──────── Vorliegender Text

Mitten in Bayern:Die tapferen Nördlinger

Reisen in ferne Ländern können spannend, aber auch gefährlich sein. Doch für eine langjährige Städtepartnerschaft scheuen ein Oberbürgermeister und seine Begleiter keine Risiken

Von Christian Rost

William Moll-Berczy war ein Tausendsassa. Der 1744 in Wallerstein im Nördlinger Ries geborene Sohn eines Hofrats betätigte sich als Porträtmaler und Händler, was noch nicht so spektakulär war, ging dann aber als Pionier nach Kanada. Er holte deutsche Auswanderer in die Wildnis Nordamerikas, um der Natur Land abzutrotzen und schließlich die Stadt Markham nahe Toronto zu gründen. Toronto, das zunächst York hieß, gründete er gleich mit. Was sich so leichtfüßig anhört, war eine Mordsplackerei: In die Wälder mussten Schneisen geschlagen und wochenlange Märsche mit Schneeschuhen bewältigt werden, möglichst ohne einem Bären zu begegnen. Da verwundert es nicht, dass viele der Siedler das Handtuch warfen, übrigens ebenso französische Adlige, die vor der Revolution geflohen, auf das Überleben unter solch harten Bedingungen aber nicht vorbereitet waren. Da gingen sie lieber zurück nach Frankreich, trotz Revolution - die Guillotine schien das kleinere Übel zu sein.

Vor diesem Hintergrund muss eine Mitteilung der Stadt Nördlingen gelesen werden. Darin zeigt sich die Verwaltung hoch erleichtert, dass ihr Oberbürgermeister Hermann Faul samt seiner Delegation vom Partnerstadtbesuch in Markham vor ein paar Wochen unversehrt zurückgekommen ist. Der Freundeskreis Markham aus Nördlingen hatte an den Feierlichkeiten zu "150 Jahre Kanada" teilgenommen. Nun soll sich das Land seit Moll-Berczys Wirken doch ein gutes Stück weiterentwickelt haben, zumindest muss man sich nicht mehr mit der Axt durch den Wald arbeiten, um von einem Ort zum anderen zu gelangen, und die wilden Tiere sind auch nicht mehr so wild, wie sie es einmal waren.

Und doch muss man froh sein, dass der OB und seine Begleiter "wohl behalten" zurück sind im Ries, wie die Stadt betont. Die Delegation hatte nicht nur einen Ausflug zu den Niagarafällen zu bewältigen. Nein, es musste auch eine Moll-Berczy-Statue enthüllt und eine umfangreiche Stadtbesichtigung unternommen werden. Dass nach all dem noch eine festliche Parade anlässlich des Geburtstags Kanadas besucht werden konnte - Chapeau! Man muss wirklich dankbar sein, dass die Nördlinger das unbeschadet überstanden haben.

────────────────
──────── Bereitgestellte Datensätze

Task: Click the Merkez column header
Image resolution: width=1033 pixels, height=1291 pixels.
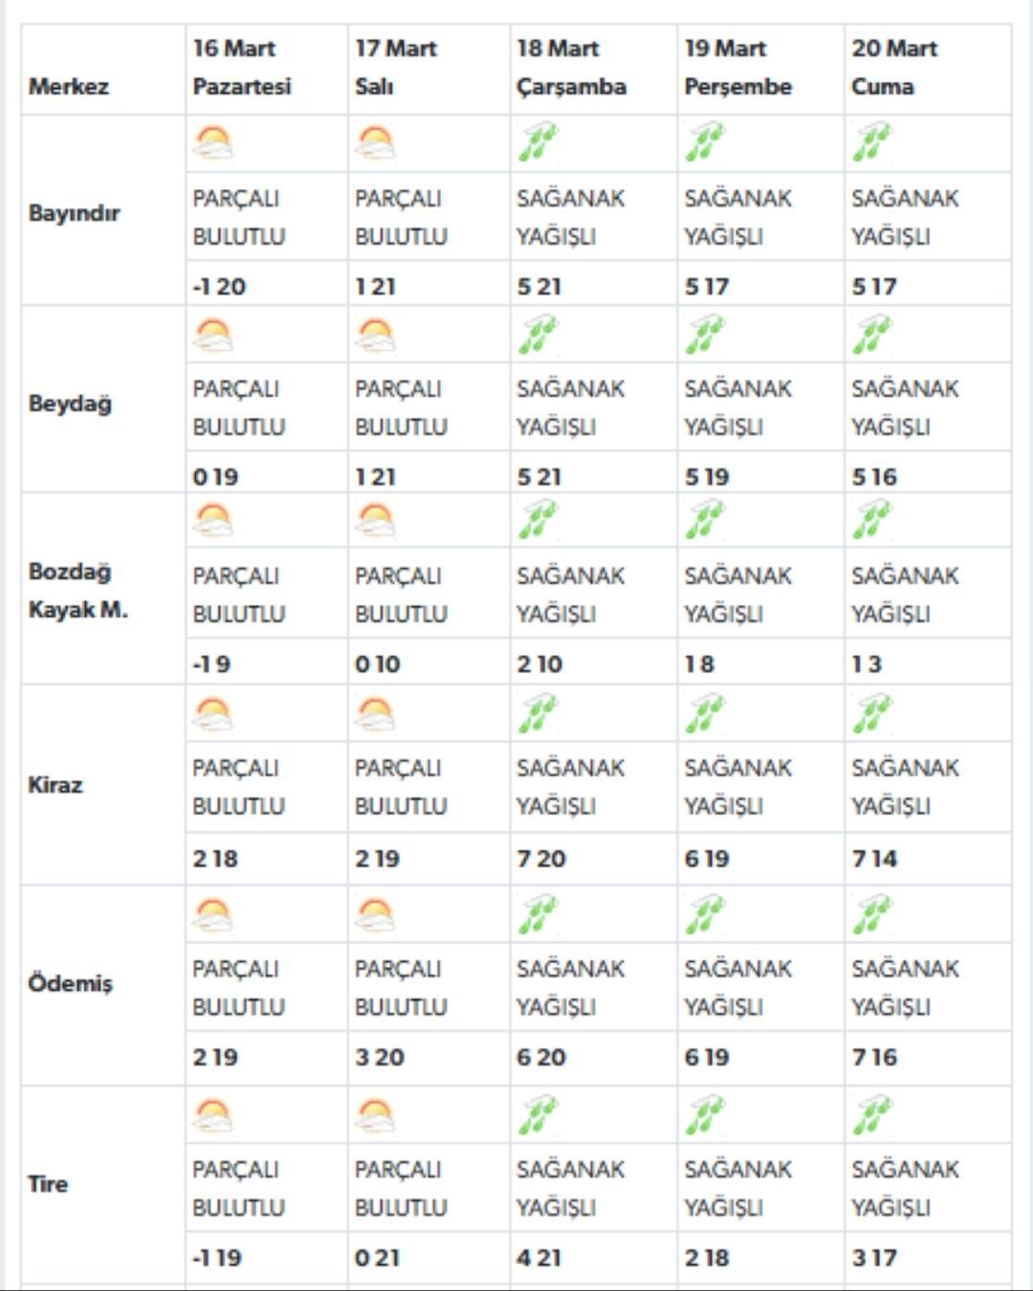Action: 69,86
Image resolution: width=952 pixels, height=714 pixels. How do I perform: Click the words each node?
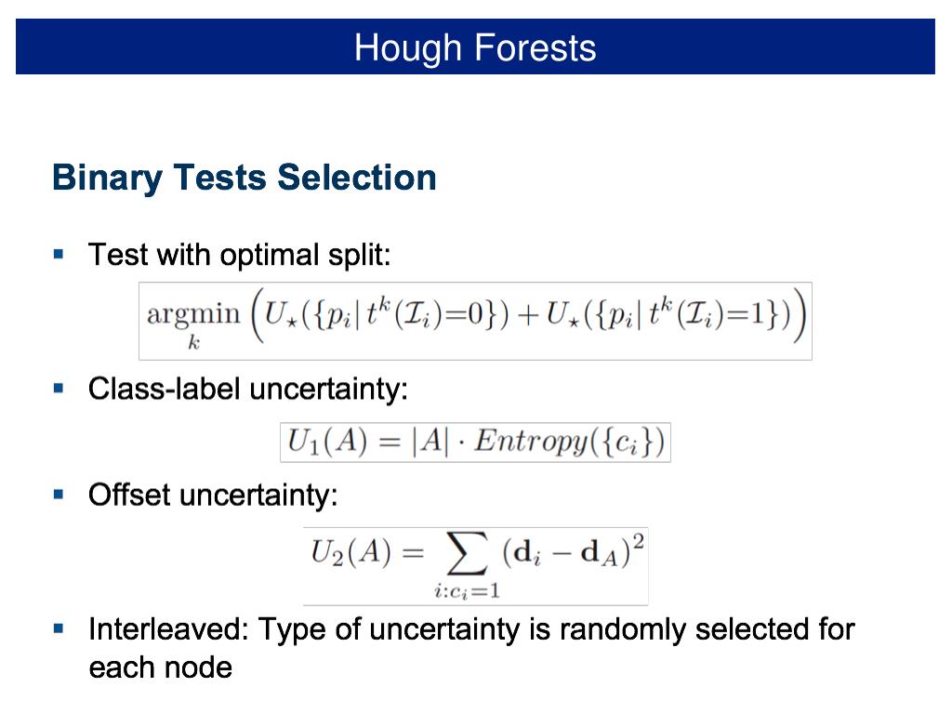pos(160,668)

────────────────

• _Deine Aufgabe_
Gib aus dem Artikel über die Nördlinger Delegation den Abschnitt von „Und doch muss“ bis einschließlich „das unbeschadet überstanden haben.“ wortgetreu zurück.

• _Lösung der Aufgabe_
Und doch muss man froh sein, dass der OB und seine Begleiter "wohl behalten" zurück sind im Ries, wie die Stadt betont. Die Delegation hatte nicht nur einen Ausflug zu den Niagarafällen zu bewältigen. Nein, es musste auch eine Moll-Berczy-Statue enthüllt und eine umfangreiche Stadtbesichtigung unternommen werden. Dass nach all dem noch eine festliche Parade anlässlich des Geburtstags Kanadas besucht werden konnte - Chapeau! Man muss wirklich dankbar sein, dass die Nördlinger das unbeschadet überstanden haben.